- Theatrical poster
- Directed by: Dominic Murphy
- Written by: Eddy Moretti Shane Smith
- Produced by: Sam Taylor Mike Downey
- Starring: Edward Hogg Carrie Fisher Muse Watson
- Cinematography: Tim Maurice-Jones
- Edited by: Sam Sneade
- Production companies: Vice Films UK Film Council Film and Music Entertainment Mainframe Productions The Salt Company International
- Distributed by: Momentum Pictures
- Release dates: 19 January 2009 (Sundance Film Festival); 25 September 2009 (United Kingdom);
- Running time: 92 minutes
- Country: United Kingdom
- Language: English
- Budget: $2 million

= White Lightnin' =

White Lightnin' is a 2009 dramatic film directed by Dominic Murphy and written by Eddy Moretti and Shane Smith. It stars Edward Hogg, Carrie Fisher, Muse Watson. Inspired by the life of Jesco White, an Appalachian mountain dancer, it was shown at the 2009 Sundance Film Festival.

==Plot==
Jesco White is the last of the West Virginia mountain dancers. He is the son of D. Ray White, the greatest mountain dancer of all time. Ever since Jesco was a child, D. Ray tried to keep him on a straight path—one that would put him on the right hand of the Lord. Dancing was just one way to keep Jesco from losing his soul. But from a young age, there was temptation drawing him away from D. Ray, away from the dancing. There were the voices in his head, tormenting him. Maybe that is why Jesco loved to get high.

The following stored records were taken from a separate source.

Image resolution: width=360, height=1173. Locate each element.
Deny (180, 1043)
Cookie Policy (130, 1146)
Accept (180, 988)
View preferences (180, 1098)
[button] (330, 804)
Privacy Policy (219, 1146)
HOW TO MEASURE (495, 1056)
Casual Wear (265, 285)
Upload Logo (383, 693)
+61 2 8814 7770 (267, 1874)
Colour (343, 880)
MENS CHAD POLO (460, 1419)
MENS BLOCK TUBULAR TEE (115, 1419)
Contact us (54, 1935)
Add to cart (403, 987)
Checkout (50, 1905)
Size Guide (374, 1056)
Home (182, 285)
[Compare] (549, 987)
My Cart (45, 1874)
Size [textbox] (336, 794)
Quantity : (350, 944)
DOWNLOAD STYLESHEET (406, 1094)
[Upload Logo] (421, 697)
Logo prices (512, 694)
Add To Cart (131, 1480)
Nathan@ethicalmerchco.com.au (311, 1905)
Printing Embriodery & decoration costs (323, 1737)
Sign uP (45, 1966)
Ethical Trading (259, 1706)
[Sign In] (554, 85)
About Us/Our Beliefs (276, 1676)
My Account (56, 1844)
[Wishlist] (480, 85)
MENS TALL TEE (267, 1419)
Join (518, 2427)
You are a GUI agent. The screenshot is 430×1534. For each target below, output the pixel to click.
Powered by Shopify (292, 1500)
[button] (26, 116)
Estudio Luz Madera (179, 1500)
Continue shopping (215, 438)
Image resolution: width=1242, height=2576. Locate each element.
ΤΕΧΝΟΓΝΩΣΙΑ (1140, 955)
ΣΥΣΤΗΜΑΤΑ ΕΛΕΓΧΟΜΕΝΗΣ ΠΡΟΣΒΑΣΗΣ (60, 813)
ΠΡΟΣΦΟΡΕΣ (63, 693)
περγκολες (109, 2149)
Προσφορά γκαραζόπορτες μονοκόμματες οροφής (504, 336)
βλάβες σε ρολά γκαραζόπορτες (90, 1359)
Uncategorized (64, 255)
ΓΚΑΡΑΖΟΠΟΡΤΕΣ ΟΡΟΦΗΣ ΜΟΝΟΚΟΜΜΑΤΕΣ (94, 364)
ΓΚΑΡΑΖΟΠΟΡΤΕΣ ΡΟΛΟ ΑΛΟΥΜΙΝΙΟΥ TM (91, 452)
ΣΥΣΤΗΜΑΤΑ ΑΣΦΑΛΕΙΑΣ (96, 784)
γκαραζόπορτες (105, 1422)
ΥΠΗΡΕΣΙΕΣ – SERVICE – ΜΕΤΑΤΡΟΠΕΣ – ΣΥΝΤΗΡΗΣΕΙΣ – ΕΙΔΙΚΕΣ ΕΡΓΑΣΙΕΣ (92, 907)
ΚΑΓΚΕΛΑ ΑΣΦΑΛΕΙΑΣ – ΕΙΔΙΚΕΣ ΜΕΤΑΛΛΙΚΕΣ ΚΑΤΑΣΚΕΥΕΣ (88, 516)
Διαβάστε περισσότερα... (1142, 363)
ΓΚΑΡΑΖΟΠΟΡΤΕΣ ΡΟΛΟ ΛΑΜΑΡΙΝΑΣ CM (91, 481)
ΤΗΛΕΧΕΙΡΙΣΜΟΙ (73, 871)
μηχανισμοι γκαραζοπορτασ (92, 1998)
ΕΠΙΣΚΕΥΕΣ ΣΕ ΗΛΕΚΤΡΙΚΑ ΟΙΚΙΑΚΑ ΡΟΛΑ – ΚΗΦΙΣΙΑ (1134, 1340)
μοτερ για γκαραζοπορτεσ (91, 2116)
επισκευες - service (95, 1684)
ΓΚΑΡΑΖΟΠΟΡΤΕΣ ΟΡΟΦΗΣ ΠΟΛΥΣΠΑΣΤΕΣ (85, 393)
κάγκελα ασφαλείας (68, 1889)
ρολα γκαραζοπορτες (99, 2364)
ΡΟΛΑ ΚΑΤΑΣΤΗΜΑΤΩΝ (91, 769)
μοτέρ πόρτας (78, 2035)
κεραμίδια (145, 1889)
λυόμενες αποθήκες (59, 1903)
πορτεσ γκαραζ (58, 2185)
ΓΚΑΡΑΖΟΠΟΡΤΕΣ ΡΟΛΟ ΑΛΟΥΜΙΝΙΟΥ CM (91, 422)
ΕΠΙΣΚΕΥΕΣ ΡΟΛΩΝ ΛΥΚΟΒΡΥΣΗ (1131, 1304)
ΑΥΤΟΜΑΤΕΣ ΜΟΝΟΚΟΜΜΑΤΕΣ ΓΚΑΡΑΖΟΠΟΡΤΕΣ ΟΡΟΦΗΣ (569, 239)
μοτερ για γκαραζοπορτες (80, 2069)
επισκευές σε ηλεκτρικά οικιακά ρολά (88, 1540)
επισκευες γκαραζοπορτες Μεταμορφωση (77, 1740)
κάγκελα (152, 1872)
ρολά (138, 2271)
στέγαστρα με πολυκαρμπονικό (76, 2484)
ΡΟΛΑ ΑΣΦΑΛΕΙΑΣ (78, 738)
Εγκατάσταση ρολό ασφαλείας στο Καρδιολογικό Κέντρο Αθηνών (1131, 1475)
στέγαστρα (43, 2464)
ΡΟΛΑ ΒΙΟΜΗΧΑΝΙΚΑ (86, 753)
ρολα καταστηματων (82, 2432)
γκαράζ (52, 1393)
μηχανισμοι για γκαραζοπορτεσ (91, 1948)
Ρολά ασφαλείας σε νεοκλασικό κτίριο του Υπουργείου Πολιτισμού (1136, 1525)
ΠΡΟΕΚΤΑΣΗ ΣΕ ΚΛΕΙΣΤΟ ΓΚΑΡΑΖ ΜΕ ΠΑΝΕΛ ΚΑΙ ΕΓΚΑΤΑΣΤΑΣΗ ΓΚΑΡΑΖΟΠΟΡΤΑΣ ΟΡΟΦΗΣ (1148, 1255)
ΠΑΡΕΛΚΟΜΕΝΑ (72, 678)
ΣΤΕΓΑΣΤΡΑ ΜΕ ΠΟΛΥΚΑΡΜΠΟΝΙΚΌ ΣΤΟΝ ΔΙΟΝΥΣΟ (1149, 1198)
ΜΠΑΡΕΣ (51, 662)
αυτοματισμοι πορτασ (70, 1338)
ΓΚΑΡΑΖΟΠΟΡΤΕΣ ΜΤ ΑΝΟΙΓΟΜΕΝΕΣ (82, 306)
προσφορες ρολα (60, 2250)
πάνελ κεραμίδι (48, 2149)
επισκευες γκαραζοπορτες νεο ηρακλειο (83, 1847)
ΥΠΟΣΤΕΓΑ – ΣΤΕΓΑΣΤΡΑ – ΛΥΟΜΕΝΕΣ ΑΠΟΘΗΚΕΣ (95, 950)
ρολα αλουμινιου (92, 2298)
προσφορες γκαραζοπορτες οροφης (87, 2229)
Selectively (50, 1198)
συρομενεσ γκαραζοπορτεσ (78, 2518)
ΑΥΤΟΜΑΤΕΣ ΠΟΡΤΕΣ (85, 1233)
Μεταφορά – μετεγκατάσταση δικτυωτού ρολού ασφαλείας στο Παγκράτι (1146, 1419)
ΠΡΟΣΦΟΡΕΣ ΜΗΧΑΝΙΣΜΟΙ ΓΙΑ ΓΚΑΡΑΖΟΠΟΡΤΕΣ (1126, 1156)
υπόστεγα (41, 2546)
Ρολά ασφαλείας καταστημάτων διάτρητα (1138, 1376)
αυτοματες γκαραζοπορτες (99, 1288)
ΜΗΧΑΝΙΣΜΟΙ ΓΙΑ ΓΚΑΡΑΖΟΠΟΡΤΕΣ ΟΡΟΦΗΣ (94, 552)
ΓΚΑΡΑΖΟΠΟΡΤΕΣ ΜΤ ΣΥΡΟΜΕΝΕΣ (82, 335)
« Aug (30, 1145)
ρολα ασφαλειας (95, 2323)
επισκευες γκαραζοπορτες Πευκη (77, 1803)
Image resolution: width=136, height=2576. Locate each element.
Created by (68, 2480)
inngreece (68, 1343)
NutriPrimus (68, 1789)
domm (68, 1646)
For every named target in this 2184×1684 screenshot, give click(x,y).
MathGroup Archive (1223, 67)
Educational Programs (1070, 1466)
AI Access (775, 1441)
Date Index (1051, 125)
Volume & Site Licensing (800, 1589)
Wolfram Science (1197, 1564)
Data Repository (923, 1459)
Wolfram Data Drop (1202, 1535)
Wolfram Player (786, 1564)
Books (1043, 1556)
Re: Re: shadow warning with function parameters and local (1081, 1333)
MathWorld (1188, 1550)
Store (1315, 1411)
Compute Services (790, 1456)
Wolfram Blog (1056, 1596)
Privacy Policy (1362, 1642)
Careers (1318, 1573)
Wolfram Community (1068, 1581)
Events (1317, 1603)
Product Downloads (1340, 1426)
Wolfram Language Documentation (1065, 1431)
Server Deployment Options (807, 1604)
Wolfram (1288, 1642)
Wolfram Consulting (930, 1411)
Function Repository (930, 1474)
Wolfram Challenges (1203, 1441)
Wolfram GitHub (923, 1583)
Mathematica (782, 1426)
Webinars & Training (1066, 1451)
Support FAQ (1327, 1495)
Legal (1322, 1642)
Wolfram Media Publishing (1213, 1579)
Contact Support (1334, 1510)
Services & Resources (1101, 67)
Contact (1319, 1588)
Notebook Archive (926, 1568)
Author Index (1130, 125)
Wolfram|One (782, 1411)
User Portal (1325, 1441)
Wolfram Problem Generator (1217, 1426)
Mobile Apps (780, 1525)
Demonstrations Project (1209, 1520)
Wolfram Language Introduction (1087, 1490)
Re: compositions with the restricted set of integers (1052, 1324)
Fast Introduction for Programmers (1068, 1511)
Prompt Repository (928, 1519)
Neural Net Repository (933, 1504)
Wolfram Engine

Hooked on sniffing gas, glue, lighter fluid, and airplane cement, Jesco was constantly finding himself in trouble with the law. He landed in the reform school more than once, and it was here that he spent most of his adolescence, left to endure the horror of the voices.

Years after his time in reform school, Jesco had made the best of staying true to his daddy's word. He tried to stay as straight as he could, and used the dancing to do so. But the devil has his ways too, and soon Jesco was back to his old vices. On his way around the south, dancing and performing in whatever local dives he could, Jesco met the woman of his dreams—four-foot three-inch Enid Carter. Jesco renames her Percilla. An off-beat pair, the two managed to keep all their wickedness inside the family.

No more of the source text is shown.